BRIEF DESCRIPTION OF DRAWINGS
[0073] FIG. 1 is a structure diagram of a system adopting a
wireless relay technology in the related art;
[0074] FIG. 2 is a flow chart of a base station and a relay node
realizing configuration update;
[0075] FIG. 3 is a diagram of a network layout of a base station
and a relay node;
[0076] FIG. 4 is a flow chart of a relay node and a base station
setting up an X2 interface;
[0077] FIG. 5 is a flow chart of configuration update of a base
station in embodiment 2;
[0078] FIG. 6 is a flow chart of configuration update of a base
station in embodiment 3;
[0079] FIG. 7 is a flow chart of setting up an X2 interface between
relay nodes in embodiment 4.
PREFERRED EMBODIMENTS OF THE PRESENT INVENTION
[0080] The basic idea of the method for obtaining information of a
neighbor cell of the present invention is that: a donor base
station carries cell attribute information in an X2 interface
signaling sent to a relay node; and the relay node updates
corresponding cell attribute after receiving the cell attribute
information.
[0081] The cell attribute information includes indication
information about whether the cell is administered by the relay
node which is administered by the donor base station, or
information about whether another base station to which the cell
belongs has an X2 interface with the donor base station.

• _Set task_:
Translate this sentence from the patent excerpt into Spanish: "FIG. 7 is a flow chart of setting up an X2 interface between relay nodes in embodiment 4." The lines that come next have nothing to do with the patent excerpt.

• _Recorded data_:
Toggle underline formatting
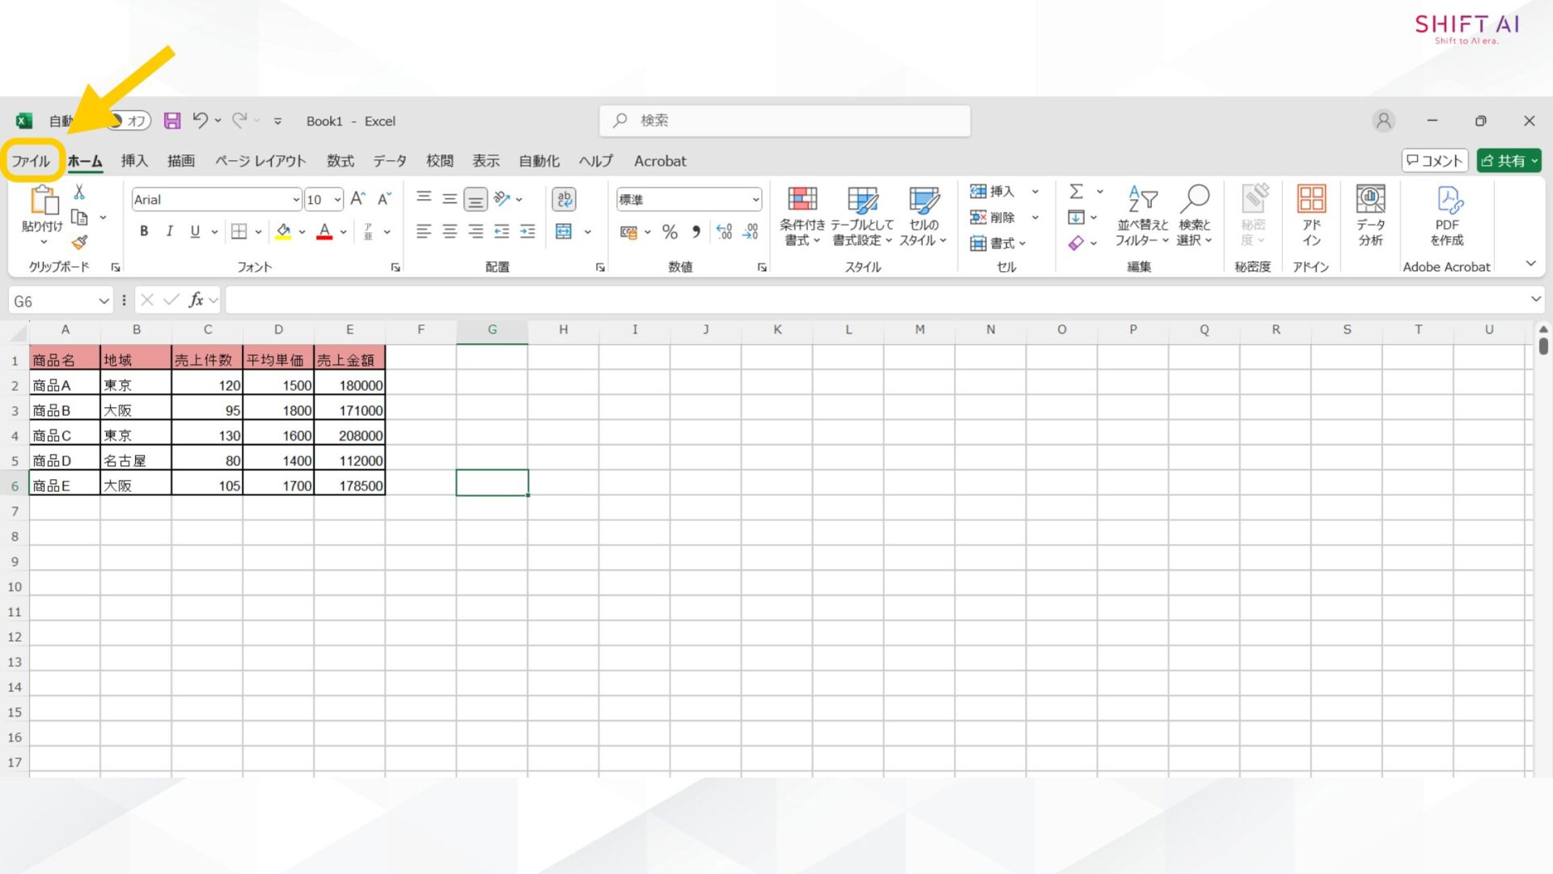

• _Complete output_:
La FIG. 7 es un diagrama de flujo del establecimiento de una interfaz X2 entre nodos de retransmisión en la realización 4.